"Free will is nonsense"
It's not nonsense.
http://wiki.lesswrong.com/wiki/Free_will http://wiki.lesswrong.com/wiki/Free_will_(solution)
"Free will is nonsense"
It's not nonsense.
http://wiki.lesswrong.com/wiki/Free_will http://wiki.lesswrong.com/wiki/Free_will_(solution)
I have been pointed at those pieces before. I read them originally and I have re-read them not long ago. Nothing in them changes my conviction (1) that it is dangerous to communication to use the term 'free will' in any sense other than freedom from causality, (2) I do not accept a non-material brain/mind nor a non-causal thought process. Also I believe that (3) using the phrase 'determinism' in any sense other that the ability to predict is dangerous to communication, and (4) we cannot predict in any effective way the processes of our own brain/minds. Therefore free will vs determinism is not a productive argument. Both concepts are flawed. In the end, we make decisions and we are (usually) responsible for them in a moral-ethical-legal sense. And those decision are neither the result of free will or of determinism. You can believe in magical free will or redefine the phrase to avoid the magic - but I decline to do either.
Right on. Free will is nonsense but morality is important. I see moral questions as questions that do not have a clear cut answer that can be found be consulting some rules (religious or not). We have to figure out what is the right thing to do. And we will be judged by how well we do it.
The Whole Brain Emulation Roadmap implies that it may very well be possible. I don't have the expertise to question their judgement in this matter.

◆ **EXERCISE TASK A**
In the entries below, output word for word the lines starting with the line containing "Switch to the Hoteles tab" and going on through the line containing "I will coord(713,166).", both of those lines included.

[Target pointing data]
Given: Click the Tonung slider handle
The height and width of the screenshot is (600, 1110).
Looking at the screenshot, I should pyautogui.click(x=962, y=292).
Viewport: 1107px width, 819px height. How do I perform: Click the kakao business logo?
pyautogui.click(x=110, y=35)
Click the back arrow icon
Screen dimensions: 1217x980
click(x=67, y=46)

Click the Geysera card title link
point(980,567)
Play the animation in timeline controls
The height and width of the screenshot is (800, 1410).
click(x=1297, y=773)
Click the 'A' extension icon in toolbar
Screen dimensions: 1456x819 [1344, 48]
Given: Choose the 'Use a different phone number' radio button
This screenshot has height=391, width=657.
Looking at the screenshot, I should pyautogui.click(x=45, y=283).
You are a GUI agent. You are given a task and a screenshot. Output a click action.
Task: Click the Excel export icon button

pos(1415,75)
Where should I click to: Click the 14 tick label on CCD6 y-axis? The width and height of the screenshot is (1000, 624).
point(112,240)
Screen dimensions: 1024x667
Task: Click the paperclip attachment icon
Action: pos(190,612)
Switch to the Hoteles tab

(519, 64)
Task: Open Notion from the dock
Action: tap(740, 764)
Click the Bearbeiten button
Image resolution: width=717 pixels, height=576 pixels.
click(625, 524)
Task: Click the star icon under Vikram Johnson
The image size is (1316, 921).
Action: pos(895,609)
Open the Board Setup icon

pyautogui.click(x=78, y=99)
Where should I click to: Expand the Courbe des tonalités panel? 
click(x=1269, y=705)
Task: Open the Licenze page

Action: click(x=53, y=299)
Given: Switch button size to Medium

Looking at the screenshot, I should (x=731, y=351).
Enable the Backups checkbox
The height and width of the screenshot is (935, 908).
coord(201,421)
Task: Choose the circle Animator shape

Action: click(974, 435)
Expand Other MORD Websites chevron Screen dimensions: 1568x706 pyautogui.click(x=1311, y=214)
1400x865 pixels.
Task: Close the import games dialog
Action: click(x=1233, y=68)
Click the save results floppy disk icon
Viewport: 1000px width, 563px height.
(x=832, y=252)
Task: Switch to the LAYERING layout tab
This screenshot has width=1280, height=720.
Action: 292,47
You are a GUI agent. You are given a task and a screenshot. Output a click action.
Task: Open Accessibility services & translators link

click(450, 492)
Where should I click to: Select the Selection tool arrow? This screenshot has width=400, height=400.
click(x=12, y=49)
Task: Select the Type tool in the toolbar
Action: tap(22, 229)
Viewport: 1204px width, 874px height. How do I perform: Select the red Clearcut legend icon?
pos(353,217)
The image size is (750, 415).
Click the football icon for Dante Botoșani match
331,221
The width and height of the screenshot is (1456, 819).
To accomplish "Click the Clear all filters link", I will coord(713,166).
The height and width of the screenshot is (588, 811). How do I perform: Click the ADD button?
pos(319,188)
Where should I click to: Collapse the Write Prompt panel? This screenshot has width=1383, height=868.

◆ **EXERCISE TASK B**
Return the passage of the free will discussion starting with "Right on. Free" and going on through "in this matter.", word for word.

◆ **EXERCISE ANSWER A**
Switch to the Hoteles tab

(519, 64)
Task: Open Notion from the dock
Action: tap(740, 764)
Click the Bearbeiten button
Image resolution: width=717 pixels, height=576 pixels.
click(625, 524)
Task: Click the star icon under Vikram Johnson
The image size is (1316, 921).
Action: pos(895,609)
Open the Board Setup icon

pyautogui.click(x=78, y=99)
Where should I click to: Expand the Courbe des tonalités panel? 
click(x=1269, y=705)
Task: Open the Licenze page

Action: click(x=53, y=299)
Given: Switch button size to Medium

Looking at the screenshot, I should (x=731, y=351).
Enable the Backups checkbox
The height and width of the screenshot is (935, 908).
coord(201,421)
Task: Choose the circle Animator shape

Action: click(974, 435)
Expand Other MORD Websites chevron Screen dimensions: 1568x706 pyautogui.click(x=1311, y=214)
1400x865 pixels.
Task: Close the import games dialog
Action: click(x=1233, y=68)
Click the save results floppy disk icon
Viewport: 1000px width, 563px height.
(x=832, y=252)
Task: Switch to the LAYERING layout tab
This screenshot has width=1280, height=720.
Action: 292,47
You are a GUI agent. You are given a task and a screenshot. Output a click action.
Task: Open Accessibility services & translators link

click(450, 492)
Where should I click to: Select the Selection tool arrow? This screenshot has width=400, height=400.
click(x=12, y=49)
Task: Select the Type tool in the toolbar
Action: tap(22, 229)
Viewport: 1204px width, 874px height. How do I perform: Select the red Clearcut legend icon?
pos(353,217)
The image size is (750, 415).
Click the football icon for Dante Botoșani match
331,221
The width and height of the screenshot is (1456, 819).
To accomplish "Click the Clear all filters link", I will coord(713,166).

◆ **EXERCISE ANSWER B**
Right on. Free will is nonsense but morality is important. I see moral questions as questions that do not have a clear cut answer that can be found be consulting some rules (religious or not). We have to figure out what is the right thing to do. And we will be judged by how well we do it.
The Whole Brain Emulation Roadmap implies that it may very well be possible. I don't have the expertise to question their judgement in this matter.